Elle était petite, à peine plus d'une coudée, et toute ratatinée. Ses membres fins ressemblaient à des branches sèches et sa crinière à de la mousse fanée. Son petit visage était presque humain, avec un front large, strié de rides, d’épais sourcils verts et deux grandes prunelles pâles et brillantes comme des gouttes d'eau. Ndolo avait immédiatement reconnu un sylphe, ces êtres mystérieux et puissants, ni mâles ni femelles, si rares que nul n’en avait vu de ses yeux. Autrefois, Zuwena lui avait enseigné tout ce qu'il devait savoir sur les créatures surnaturelles ; elle lui avait appris à les respecter et à les craindre. Des légendes terrifiantes couraient sur leur compte dans la tribu. Je suis perdu, songea le chasseur, il va me lancer un sort ! Je me changerai en statue de marbre ou même je pourrirai lentement. Mes armes sont inutiles, il faut fuir ! Ndolo se ramassa sur lui-même pour filer mais le sylphe prit la parole :
- Ne t'en va pas, je t'en supplie. J'ai besoin d'aide...
Sa voix était un murmure ténu et piteux. Le chasseur s'immobilisa, l’effroi raidissant ses membres. Le sylphe reprit laborieusement :
- Je peux sentir ta peur, humain. Mais je suis hors d'état de te nuire, même si je le voulais. Je suis vieux et faible.
Il s'interrompit un instant pour respirer puis dit doucement :
- Ma témérité m'a poussé trop loin de mon arbre-frère, j'ai eu un vertige et à présent, je n'ai plus la force de bouger. Je t'en prie, aide-moi. Si tu m'abandonnes, je mourrai sans doute ici.

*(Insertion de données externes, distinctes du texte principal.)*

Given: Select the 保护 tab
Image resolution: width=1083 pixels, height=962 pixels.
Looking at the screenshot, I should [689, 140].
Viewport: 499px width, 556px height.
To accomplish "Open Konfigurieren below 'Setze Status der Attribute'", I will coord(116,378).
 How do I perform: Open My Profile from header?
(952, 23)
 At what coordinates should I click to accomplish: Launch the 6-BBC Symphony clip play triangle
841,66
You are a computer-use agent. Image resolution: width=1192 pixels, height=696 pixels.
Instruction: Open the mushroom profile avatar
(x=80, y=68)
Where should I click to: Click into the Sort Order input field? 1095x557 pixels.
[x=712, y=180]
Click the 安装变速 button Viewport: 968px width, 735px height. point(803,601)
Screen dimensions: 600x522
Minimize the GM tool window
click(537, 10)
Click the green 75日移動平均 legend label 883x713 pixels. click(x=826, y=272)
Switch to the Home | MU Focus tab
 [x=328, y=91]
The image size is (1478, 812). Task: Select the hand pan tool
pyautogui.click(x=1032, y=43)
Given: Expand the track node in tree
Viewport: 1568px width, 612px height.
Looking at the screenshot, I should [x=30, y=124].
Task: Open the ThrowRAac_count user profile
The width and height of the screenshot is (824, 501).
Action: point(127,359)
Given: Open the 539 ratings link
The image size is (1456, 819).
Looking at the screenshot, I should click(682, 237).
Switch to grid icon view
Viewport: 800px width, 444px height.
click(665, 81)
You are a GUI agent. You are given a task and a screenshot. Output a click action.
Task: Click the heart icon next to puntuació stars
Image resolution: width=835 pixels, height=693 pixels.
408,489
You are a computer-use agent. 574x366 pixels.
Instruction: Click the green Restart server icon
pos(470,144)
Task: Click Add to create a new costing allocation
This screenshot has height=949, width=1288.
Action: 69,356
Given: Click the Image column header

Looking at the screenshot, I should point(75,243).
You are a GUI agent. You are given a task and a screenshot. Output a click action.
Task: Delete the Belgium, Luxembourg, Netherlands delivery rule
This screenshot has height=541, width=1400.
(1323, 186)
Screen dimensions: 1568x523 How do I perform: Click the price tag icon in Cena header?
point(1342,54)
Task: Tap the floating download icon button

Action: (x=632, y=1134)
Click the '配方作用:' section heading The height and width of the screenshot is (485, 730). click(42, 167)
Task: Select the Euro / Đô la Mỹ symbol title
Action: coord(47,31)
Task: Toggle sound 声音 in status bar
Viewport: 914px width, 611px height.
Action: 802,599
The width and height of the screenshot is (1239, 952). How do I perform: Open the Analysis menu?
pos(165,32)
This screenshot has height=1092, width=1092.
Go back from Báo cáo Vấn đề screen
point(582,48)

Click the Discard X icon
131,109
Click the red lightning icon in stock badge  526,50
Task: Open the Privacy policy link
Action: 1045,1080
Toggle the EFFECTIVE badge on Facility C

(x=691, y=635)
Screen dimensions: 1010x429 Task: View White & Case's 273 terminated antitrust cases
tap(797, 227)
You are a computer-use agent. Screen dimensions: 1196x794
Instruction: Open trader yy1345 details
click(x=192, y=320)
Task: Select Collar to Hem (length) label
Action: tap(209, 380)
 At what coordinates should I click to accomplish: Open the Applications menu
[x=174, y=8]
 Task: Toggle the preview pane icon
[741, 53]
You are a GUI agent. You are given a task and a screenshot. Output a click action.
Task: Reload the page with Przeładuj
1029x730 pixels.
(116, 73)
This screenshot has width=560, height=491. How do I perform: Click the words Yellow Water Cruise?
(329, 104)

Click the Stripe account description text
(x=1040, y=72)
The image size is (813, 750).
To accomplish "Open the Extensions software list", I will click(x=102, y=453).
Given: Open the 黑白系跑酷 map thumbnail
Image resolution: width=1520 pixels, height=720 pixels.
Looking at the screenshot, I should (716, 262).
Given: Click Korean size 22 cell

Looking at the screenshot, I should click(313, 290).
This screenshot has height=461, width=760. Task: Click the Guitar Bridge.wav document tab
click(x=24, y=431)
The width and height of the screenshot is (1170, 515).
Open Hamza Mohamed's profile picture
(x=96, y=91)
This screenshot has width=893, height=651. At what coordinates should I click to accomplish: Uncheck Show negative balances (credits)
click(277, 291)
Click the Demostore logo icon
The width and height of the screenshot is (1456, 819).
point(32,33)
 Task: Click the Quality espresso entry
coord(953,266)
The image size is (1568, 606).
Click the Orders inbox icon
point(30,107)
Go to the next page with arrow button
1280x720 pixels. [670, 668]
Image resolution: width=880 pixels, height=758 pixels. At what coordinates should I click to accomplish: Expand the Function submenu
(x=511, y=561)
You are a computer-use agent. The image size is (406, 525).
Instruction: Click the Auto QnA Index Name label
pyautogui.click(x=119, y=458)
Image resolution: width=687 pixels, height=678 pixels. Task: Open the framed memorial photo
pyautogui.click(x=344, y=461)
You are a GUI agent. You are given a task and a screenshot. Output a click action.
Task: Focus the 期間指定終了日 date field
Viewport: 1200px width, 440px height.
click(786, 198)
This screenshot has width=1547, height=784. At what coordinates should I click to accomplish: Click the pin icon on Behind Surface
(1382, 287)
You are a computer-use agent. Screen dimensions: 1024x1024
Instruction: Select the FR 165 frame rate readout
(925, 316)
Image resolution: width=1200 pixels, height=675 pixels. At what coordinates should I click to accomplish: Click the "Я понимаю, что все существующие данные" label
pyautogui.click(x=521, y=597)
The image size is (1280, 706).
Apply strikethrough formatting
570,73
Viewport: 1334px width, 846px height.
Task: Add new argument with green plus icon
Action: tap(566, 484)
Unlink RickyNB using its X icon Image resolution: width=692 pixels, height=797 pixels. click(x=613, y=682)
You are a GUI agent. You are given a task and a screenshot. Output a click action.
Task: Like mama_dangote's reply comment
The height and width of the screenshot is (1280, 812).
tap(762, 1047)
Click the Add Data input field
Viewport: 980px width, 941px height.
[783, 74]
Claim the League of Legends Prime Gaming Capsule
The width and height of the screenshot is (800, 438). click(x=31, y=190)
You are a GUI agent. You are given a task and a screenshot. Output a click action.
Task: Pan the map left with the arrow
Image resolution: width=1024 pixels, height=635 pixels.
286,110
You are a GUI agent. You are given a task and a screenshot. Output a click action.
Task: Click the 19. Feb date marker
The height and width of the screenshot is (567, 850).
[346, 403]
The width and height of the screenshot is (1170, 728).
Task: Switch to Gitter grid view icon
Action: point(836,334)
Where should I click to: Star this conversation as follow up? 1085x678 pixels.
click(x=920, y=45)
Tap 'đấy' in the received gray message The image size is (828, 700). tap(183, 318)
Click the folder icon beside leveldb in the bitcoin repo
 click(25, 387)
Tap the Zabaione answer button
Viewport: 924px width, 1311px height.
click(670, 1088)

Epuisé par ce discours, le sylphe s'affaissa contre le tronc de la plante et ne bougea plus. Ndolo déglutit convulsivement. Il n’osait ni reculer ni détourner le regard. La chair de poule hérissait le duvet sur ses bras. Une minute s’écoula et sa respiration ralentit progressivement jusqu’à revenir à la normale. Il essuya la sueur glacée de son front et réfléchit. Le sylphe m’aurait déjà tué, s’il voulait le faire. Et s’il disait vrai ? S’il était vraiment malade et en danger ? Ndolo regarda la pauvre créature et sentit la pitié l'envahir, submergeant la prudence. Refuser son secours eut été cruel et, bien que l’apparence de l’être lui répugnât, il sentit qu'il n'avait rien à craindre. Il se releva avec circonspection et murmura :
- Que dois-je faire ?
Le sylphe lui sourit, éperdu de reconnaissance :
- Mon arbre-frère se trouve là-bas, derrière ce bouquet de Dualas. Peux-tu m'y conduire ?
Surmontant son dégoût, Ndolo se pencha sur le petit corps desséché et le souleva avec précautions. Il s'étonna de le trouver si léger. Il traversa ensuite le sous-bois jusqu'à un immense tronc juché sur un entrelacs de racines aériennes. Il y déposa le sylphe. Aussitôt que l'être eut touché l'écorce, il commença de s'y fondre, comme absorbé par l'arbre. De l'énergie sembla irriguer ses membres et, à mesure qu'il disparaissait, sa chevelure végétale retrouvait sa fraîcheur et ses yeux leur couleur. Bientôt, seule sa tête et un de ses bras dépassèrent du fût. Il dit d'une voix qui n'était plus tremblante mais claire et mélodieuse :
- Je te remercie, humain. Tu m'as sauvé et je t'en serai éternellement reconnaissant. Si un jour, tu te trouvais dans la peine, reviens au pied de cet arbre et je t'aiderai à mon tour.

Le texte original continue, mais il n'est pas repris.